Es ist dies eigentlich Steinmeiers größtes Problem. Denn bei der Frage des Einsatzes zweier BND-Agenten in Bagdad geht es um nichts weniger als um seine politische Glaubwürdigkeit. Grundsätzlich lässt sich sagen: Um die ist es immer weniger gut bestellt.
Denn die Fakten sind eindeutig: Die Männer in Bagdad haben in der Zeit, als Steinmeier Geheimdienstkoordinator von Kanzler Schröder war, sehr wohl militärische Informationen an US-Stellen geliefert. Ob Koordinaten über irakische Gefechtsstände oder Sondergarden, Bunkerzugänge oder Militärfahrzeuge - die Angaben dürften den USA bei ihren Manövern manches Risiko und manche Verzögerung erspart haben. Das brauchen US-Generäle gar nicht zu enthüllen. Das lässt sich schon aus den Akten schließen.

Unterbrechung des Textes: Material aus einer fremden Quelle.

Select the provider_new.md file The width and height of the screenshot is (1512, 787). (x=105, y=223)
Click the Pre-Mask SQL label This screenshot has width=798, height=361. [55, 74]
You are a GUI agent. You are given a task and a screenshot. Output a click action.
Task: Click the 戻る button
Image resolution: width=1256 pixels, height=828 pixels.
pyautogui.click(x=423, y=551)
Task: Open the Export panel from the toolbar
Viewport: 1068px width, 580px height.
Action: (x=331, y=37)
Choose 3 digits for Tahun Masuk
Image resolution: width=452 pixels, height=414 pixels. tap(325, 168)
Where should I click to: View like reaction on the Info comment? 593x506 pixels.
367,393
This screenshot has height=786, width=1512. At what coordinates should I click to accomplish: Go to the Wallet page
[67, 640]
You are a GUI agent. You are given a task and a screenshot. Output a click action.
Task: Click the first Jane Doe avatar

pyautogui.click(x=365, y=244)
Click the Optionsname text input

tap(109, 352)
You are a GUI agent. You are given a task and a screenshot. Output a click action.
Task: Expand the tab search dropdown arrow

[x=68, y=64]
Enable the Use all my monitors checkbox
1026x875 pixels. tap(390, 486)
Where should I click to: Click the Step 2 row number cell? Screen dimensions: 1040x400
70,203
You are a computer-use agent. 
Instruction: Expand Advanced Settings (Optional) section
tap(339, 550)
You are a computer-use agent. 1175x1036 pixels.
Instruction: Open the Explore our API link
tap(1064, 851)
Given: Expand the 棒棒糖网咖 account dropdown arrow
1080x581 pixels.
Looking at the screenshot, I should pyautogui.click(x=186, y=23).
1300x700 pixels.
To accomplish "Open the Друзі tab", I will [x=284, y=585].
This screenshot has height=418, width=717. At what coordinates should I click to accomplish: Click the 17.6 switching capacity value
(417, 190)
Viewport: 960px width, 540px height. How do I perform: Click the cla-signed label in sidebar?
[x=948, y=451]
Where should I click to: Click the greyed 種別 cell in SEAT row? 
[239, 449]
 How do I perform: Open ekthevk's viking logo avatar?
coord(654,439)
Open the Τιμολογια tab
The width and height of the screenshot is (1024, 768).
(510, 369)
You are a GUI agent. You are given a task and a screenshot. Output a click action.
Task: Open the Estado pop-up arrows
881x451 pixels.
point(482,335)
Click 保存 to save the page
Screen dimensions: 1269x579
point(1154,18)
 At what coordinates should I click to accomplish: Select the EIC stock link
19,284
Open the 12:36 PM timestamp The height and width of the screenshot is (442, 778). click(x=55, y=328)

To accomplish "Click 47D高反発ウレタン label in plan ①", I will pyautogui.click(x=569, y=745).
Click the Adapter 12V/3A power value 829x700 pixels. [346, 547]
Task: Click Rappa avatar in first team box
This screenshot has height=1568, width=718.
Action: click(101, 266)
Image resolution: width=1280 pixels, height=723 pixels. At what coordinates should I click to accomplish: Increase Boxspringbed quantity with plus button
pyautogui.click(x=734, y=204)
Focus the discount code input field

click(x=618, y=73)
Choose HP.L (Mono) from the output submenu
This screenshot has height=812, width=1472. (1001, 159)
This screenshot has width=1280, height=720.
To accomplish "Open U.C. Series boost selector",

Aus diesem Grund kann man schlicht nur den Kopf darüber schütteln, dass Steinmeier versucht, den Einsatz der Agenten als quasi humanitäre Geste zu verklären. Stur weigert er sich, die Ambivalenz anzuerkennen, mit der er und die Regierung Schröder vor und während des Irakkriegs handelten: einerseits Bush-Bashing bis zum Wahlsieg, andererseits enge Kooperation auf nachrichtendienstlicher Ebene.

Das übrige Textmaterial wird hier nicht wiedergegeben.